The consortium of health-care companies, dubbed the E-Standards Work Group, represents more than two-thirds of the nation's hospitals. The group wants manufacturers and distributors of medical supplies to start using standard product codes to ease the buying of supplies over the Internet, the companies said in a statement.
Health-care supply purchasers Consorta, HealthTrust Purchasing Group, Novation and Premier Purchasing Partners are joining e-commerce companies EmpactHealth.com, Medibuy.com and NeoForma.com to promote the use of online data-exchange standards.

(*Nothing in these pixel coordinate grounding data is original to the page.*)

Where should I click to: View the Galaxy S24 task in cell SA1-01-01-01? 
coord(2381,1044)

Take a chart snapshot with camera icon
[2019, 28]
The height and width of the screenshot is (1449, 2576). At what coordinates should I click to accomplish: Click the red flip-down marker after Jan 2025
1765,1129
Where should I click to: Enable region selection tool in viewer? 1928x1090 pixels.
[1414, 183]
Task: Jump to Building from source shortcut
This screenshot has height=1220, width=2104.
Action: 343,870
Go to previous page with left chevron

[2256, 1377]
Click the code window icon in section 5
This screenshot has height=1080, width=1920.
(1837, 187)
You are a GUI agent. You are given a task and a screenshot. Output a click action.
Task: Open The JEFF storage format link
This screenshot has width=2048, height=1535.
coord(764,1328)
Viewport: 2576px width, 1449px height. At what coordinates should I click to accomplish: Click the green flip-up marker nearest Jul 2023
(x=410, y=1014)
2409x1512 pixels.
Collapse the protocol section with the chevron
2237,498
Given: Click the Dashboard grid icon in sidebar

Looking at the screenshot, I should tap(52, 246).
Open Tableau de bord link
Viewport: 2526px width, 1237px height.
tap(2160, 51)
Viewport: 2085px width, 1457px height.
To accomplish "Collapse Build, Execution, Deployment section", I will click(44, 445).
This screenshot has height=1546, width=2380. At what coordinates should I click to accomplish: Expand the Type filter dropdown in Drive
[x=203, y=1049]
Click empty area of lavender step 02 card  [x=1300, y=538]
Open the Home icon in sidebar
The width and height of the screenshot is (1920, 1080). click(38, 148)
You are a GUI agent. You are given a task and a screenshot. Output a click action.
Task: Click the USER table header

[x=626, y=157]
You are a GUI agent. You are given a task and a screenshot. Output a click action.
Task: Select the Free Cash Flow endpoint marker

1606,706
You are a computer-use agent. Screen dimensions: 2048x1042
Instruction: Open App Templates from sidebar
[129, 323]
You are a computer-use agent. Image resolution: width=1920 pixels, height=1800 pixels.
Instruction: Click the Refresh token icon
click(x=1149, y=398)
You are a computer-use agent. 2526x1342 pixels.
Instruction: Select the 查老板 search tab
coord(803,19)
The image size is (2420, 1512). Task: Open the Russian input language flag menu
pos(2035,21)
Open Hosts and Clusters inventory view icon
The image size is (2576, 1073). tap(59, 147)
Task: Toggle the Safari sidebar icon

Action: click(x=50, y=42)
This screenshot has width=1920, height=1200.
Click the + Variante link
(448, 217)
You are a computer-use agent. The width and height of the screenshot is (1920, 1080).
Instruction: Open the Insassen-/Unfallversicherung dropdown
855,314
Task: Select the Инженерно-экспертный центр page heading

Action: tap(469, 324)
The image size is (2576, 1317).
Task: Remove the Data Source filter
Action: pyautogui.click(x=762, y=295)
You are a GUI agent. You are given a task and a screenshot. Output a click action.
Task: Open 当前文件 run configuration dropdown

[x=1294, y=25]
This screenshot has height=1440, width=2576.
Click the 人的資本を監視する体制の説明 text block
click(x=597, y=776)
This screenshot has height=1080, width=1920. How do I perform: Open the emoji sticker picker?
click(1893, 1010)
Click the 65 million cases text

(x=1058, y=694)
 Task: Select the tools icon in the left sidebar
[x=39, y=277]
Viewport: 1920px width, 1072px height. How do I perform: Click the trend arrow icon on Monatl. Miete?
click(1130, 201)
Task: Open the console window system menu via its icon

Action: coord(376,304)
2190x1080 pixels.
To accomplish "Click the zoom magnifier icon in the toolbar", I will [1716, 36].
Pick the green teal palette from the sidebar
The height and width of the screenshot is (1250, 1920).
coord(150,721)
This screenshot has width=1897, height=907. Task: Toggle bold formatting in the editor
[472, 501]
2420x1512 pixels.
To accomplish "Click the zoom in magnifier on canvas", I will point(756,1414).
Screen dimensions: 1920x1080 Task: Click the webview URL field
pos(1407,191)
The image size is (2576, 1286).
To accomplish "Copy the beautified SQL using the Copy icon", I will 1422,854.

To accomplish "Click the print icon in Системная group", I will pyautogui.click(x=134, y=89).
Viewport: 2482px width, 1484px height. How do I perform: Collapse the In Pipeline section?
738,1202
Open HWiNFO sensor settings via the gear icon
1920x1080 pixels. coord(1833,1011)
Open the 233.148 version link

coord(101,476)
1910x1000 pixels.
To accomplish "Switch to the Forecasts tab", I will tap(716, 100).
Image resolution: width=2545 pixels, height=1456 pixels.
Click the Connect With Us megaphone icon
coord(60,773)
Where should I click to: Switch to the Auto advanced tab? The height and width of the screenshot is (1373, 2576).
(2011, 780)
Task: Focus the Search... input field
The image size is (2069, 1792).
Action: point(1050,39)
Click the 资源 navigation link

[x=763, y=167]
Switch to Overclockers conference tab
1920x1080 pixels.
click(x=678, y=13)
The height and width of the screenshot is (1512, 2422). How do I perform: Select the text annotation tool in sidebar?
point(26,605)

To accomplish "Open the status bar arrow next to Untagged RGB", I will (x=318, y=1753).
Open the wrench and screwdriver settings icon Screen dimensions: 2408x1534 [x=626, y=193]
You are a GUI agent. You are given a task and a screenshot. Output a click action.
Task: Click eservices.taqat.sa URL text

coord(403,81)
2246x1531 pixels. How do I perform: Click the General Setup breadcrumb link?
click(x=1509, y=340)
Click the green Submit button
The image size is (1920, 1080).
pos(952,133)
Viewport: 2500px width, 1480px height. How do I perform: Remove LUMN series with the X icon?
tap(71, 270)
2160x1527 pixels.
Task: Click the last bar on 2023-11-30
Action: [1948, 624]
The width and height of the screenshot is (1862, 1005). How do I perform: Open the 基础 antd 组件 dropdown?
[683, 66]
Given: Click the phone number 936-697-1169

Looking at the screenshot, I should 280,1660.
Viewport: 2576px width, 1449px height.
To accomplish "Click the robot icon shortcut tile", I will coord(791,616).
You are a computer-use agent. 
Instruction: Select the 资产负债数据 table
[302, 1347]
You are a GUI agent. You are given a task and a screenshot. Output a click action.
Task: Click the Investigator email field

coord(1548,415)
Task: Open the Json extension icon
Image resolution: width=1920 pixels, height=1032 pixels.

The partnership will also reinforce and endorse product codes, such as Universal Product Numbers and Health Identification Numbers, and encourage other health-care industry players to participate in the e-commerce standards work group.
Despite the growing interest of companies to jump on the business-to-business train, analysts have long pointed to issues of security and the need for industry standards as serious obstacles to getting any business-to-business operation up and running. Today's move is an effort by health-care companies to jump the standards hurdle, analysts said.
"This is an important issue for all industries," said Laurie Orlove, an analyst at Forrester Research. "Companies either have to build similar consortiums and develop industry standards or find an intermediary company that will take their data and turn it into a standard format.
"It's very important for any industry to develop standards or have an intermediary to make the online buying and selling process less labor intensive."
Health-care analysts said the need to standardize is real. Some numbering codes already exist in the $80 billion-plus market. But scarcely more than 40 percent of medical and surgical supplies carry these unique identifiers today.
"The value of e-commerce is making efficient operations," said Eric Brown, a health-care e-commerce analyst at Forrester Research. "This is a value for both buyers and sellers. But in order to build these efficiencies, we need to develop standards."
Similar standards have been developed in the pharmaceutical industry under pressure from the Food and Drug Administration, which regulates that industry, Brown said. "The health-care industry needs standards and has enjoyed a little of this on the drug purchasing side."
Unlike the pharmaceutical industry, the medical-supply industry has relatively few standards. The absence of standard nomenclature for even the most prosaic items, such as bandages, prevents comparison shopping and cost-effective purchasing, analysts said. The advent of electronic-purchasing exchanges makes the problem more acute.
Collectively, the E-Standards Work Group manages more than $30 billion worth of purchases annually for the nation's hospitals.
By the fall, the consortium will propose a common product classification system and categorization for identifying all medical-surgical products bought and sold over their systems, the companies said.
Subsequently, the group will work on standards for all other non-pharmaceutical products that health-care providers purchase over the Web. The group wants to accomplish this by the end of the year.